Nel 1974 veniva mandata a Roma a frequentare la scuola superiore di servizio sociale, per prepararsi professionalmente ad assumere il compito di assistente sociale, nel contesto di un programma pastorale elaborato dalla parrocchia di San Donà di Piave.
Per la strada della vita di questa donna è passato Dio per compiere un suo disegno di straordinario amore e di grazia. Disegno segnato da tre tappe fondamentali: donazione a Dio – servizio di amore – letizia e speranza.

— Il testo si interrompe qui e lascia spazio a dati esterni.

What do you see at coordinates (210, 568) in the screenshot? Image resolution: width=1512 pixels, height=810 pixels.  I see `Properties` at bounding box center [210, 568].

Un generoso servizio di amore, l’amore per ogni fratello diventa per lei una grande passione. Un amore che ha delle predilezioni che così lei esprime: “voglio mettermi dalla parte del più debole, del più povero, non voglio aver paura di incontrarmi con gli ultimi.”
A San Donà diventano suo campo di lavoro i disabili e le loro famiglie, gli orfani, i figli di famiglie dissestate, i carcerati e gli ex carcerati. Uno di questi le scrive dal carcere: “io non ho nessuno che mi venga a trovare, vieni tu suor Giovanna, ti aspetto”.

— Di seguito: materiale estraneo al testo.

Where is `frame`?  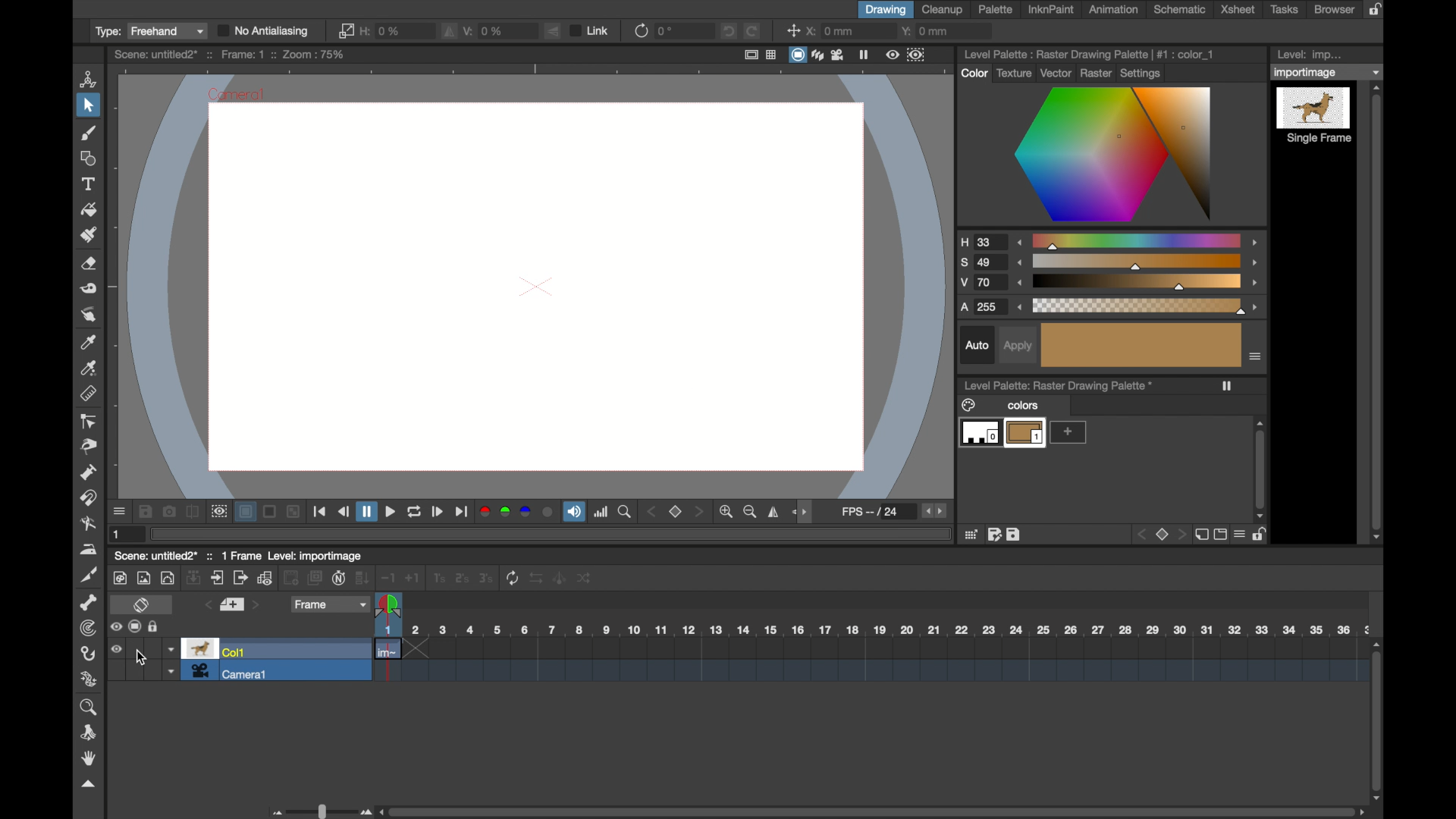
frame is located at coordinates (330, 604).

Le povere donne del mondo della prostituzione, i dimessi dagli ospedali psichiatrici, i giovani dediti alla droga… quanti giovani provenienti da diverse regioni d’Italia, con viaggi avventurosi, sono arrivati a San Donà per sentire una parola di questa suora. Li aveva incontrati durante il suo soggiorno a Roma per lo studio. Uno di questi giovani è rimasto inginocchiato accanto alla salma della suora per quasi due giorni e diceva: “ho perso una mamma”.
Una serena letizia segno di totale donazione a Dio.
Suor Giovanna scoppiava dalla gioia, era sempre lieta, riempiva di letizia anche gli altri, eppure i motivi di sofferenza non mancavano per chi passava gran parte del suo tempo fra i dolori e la miseria di una povera umanità. Era in lei la serena letizia di chi sa di poter contare sull’amore di Dio che è sempre Padre.
Perché a Lui aveva consacrato la sua libertà, tutte le sue scelte, ogni forma di donazione; per Lui aveva rinunciato ad ogni bene terreno. Voleva essere il chicco di grano posto sotto terra per morire e poi portare frutto, come scrive in una lettera. Voleva essere un messaggio di bontà per ogni persona che incontrava, un segno dell’amore di Dio che predilige chi dona gioia (2 Cor. 9,7).
Il dolore di una città
La testimonianza di suor Giovanna a San Donà fu breve, quattro anni, ma si può affermare che la sua morte fu un lutto per la città intera, al suo funerale parteciparono migliaia di persone, una lunghissima processione accompagnò la salma da Casa Saretta al Duomo.
Le preghiere e i canti che accompagnavano la celebrazione eucaristica invitavano alla gioia della speranza, ma molti in quel funerale piansero, anche se tutte le nostre campane hanno suonato a festa.
A distanza di venticinque anni dalla morte abbiamo ritenuto doveroso ricordare suor Giovanna perché fu un segno speciale della presenza del regno di Dio tra noi, uno dei tanti con i quali Dio nel suo amore di padre ha accompagnato la vita e la storia della comunità sandonatese.
Sul tavolo della stanza occupata da suor Giovanna a Casa Saretta si è trovata una povera croce in legno con questa scritta: “se il Signore vorrà darti il centuplo, noi protesteremo, perché ti deve dare il mille”. Firmato i ragazzi di Roma – piazza Navona.